Le Kosovo marche son couteau <x0techh” qui met en péril les relations avec son principal partenaire occidental, les États-Unis d'Amérique, estime certains citoyens interrogés par Radio Free Europe. Selon eux, les responsables américains ont envoyé des messages clairs au gouvernement du Kosovo pour qu'il ne prenne pas de mesures violentes dans le nord [...]
Selon eux, les responsables américains ont envoyé des messages clairs au gouvernement du Kosovo, pour ne pas prendre de mesures violentes dans le nord du pays et, comme ils le disent, les autorités du Kosovo devraient respecter les exigences et les recommandations des États-Unis.
La secrétaire d'État américaine Antony Blinken a réagi vivement le 26 mai, exhortant le Kosovo à arrêter les mesures violentes “”. Il a déclaré que les actions des autorités du Kosovo auraient des conséquences dans les rapports entre Washington et Pristina.

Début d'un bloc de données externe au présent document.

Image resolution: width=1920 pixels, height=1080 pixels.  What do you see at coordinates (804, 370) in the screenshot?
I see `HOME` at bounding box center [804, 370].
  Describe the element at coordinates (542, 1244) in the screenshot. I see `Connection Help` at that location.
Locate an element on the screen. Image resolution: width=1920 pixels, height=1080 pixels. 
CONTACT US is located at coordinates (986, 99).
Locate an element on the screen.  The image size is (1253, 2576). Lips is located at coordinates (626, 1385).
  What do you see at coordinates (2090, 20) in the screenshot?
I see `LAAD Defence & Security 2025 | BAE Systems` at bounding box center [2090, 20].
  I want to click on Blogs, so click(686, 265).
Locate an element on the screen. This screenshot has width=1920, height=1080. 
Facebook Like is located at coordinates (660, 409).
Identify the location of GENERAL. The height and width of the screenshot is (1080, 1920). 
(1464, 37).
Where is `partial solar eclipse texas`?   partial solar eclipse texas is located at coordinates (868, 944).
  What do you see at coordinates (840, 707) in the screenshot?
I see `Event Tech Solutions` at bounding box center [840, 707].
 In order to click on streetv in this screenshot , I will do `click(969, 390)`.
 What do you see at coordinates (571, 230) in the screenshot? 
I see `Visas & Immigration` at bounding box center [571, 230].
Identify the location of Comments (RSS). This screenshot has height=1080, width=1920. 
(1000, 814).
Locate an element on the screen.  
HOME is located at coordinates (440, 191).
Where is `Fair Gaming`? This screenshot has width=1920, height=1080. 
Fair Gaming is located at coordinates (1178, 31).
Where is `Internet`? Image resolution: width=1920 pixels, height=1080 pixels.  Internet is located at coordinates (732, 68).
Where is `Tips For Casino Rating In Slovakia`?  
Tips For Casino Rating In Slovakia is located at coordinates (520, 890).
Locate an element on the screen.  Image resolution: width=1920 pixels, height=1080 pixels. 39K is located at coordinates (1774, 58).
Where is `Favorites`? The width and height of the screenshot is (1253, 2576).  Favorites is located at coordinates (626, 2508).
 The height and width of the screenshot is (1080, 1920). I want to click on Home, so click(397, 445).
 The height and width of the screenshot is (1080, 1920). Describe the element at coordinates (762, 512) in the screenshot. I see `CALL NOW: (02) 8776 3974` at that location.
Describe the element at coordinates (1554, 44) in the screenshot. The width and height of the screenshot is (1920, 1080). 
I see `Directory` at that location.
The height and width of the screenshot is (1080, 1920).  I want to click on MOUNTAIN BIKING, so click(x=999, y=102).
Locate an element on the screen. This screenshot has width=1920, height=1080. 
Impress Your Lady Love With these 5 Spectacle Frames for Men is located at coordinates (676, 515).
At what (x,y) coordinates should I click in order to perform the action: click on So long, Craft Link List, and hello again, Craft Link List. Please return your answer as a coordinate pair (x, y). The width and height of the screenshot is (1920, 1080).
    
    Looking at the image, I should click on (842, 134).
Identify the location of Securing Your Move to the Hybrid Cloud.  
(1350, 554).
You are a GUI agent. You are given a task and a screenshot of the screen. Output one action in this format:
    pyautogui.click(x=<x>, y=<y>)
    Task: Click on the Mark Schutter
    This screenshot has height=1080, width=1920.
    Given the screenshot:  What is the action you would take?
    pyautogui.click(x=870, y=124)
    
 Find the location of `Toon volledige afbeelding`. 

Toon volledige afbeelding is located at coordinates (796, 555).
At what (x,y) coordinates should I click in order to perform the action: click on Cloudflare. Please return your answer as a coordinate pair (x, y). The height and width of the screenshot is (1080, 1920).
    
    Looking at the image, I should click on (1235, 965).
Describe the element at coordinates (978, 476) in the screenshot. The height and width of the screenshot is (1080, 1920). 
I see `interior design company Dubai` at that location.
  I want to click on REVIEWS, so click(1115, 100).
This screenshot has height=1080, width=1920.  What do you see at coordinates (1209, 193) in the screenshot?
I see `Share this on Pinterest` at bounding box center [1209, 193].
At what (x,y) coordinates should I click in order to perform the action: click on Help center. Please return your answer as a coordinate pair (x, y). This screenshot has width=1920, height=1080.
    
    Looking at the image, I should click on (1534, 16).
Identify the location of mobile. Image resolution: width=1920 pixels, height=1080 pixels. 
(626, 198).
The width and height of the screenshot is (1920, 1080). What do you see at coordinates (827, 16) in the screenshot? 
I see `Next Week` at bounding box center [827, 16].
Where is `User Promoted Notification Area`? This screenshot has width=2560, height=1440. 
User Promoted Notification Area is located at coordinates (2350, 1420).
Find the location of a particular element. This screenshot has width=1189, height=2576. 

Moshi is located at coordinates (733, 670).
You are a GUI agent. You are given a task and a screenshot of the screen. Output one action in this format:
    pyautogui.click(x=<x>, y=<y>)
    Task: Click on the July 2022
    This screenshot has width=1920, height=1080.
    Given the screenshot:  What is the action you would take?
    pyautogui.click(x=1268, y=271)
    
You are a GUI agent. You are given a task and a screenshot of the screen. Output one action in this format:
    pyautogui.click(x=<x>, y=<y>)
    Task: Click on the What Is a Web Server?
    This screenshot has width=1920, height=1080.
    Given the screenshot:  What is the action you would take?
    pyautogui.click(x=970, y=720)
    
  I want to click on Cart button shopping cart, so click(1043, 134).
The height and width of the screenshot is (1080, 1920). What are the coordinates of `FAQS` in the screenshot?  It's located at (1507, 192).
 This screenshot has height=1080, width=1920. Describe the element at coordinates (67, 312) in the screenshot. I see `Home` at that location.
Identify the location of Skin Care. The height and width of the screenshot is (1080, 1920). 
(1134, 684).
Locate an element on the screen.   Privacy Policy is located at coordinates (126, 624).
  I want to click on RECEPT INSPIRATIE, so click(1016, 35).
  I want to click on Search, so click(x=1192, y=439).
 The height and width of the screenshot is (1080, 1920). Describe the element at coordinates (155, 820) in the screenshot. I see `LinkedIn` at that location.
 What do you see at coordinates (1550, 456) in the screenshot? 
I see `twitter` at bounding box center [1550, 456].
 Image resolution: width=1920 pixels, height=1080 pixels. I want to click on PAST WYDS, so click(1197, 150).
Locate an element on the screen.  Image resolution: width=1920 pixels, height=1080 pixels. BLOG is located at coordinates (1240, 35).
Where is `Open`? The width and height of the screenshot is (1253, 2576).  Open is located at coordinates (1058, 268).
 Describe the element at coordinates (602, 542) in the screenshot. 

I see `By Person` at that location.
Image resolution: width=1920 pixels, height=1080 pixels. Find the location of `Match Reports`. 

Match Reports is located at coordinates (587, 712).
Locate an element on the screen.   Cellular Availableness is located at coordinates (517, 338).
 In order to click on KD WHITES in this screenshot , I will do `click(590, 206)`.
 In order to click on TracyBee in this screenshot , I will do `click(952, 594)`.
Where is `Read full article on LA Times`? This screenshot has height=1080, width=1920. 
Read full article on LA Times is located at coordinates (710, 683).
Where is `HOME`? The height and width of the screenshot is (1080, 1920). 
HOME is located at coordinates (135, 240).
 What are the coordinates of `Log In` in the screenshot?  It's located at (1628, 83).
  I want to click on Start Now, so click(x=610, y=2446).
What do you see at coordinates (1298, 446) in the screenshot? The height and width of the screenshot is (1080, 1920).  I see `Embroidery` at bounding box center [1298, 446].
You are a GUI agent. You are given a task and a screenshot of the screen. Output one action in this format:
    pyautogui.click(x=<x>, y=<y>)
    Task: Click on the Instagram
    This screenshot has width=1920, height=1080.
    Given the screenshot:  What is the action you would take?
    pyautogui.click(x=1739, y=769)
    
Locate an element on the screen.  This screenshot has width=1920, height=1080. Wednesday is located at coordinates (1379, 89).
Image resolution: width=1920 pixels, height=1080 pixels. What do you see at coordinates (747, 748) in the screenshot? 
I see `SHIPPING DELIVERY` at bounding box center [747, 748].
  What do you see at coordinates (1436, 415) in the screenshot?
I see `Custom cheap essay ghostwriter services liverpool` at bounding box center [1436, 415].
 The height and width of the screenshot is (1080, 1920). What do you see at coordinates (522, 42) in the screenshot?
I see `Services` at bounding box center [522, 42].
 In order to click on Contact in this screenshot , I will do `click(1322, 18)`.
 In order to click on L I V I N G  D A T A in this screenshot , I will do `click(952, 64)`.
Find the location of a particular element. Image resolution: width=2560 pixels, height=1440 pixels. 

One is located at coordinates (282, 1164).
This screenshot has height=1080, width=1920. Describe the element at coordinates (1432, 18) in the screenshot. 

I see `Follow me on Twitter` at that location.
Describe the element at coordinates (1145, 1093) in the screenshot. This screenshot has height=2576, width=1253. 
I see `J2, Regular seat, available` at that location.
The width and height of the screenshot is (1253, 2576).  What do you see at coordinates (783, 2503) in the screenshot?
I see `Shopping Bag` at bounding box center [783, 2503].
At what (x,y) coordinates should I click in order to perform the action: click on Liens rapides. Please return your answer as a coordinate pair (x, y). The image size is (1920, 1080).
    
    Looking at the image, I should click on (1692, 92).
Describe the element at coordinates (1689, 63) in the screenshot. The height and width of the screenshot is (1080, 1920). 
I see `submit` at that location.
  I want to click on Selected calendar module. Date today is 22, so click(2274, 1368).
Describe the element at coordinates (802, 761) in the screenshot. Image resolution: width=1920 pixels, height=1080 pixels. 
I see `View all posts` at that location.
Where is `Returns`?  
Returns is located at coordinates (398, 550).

Les tensions ont augmenté au nord du Kosovo le 26 mai, la police du Kosovo étant intervenue pour permettre aux nouveaux maires d'entrer dans les installations municipales de Zubin Potok, Leposaviq et Zvecan.
La confrontation entre les membres de la KFOR et les groupes de citoyens serbes qui ont protesté devant des objets municipaux, dans ces municipalités dominées par les Serbes, est marquée le lundi 29 mai. Ils ont même fait des dizaines de blessés des deux côtés.
Les représentants de sujets politiques de l'opposition, le Parti démocratique du Kosovo (PDK) et la Ligue démocratique du Kosovo (LDK) disent que le gouvernement du Kosovo doit être tenu responsable des actions qui menacent les rapports du Kosovo avec les États-Unis.
L'ancien ambassadeur du Kosovo en France, Staying Gashi, estime que ces rapports ont déjà été endommagés.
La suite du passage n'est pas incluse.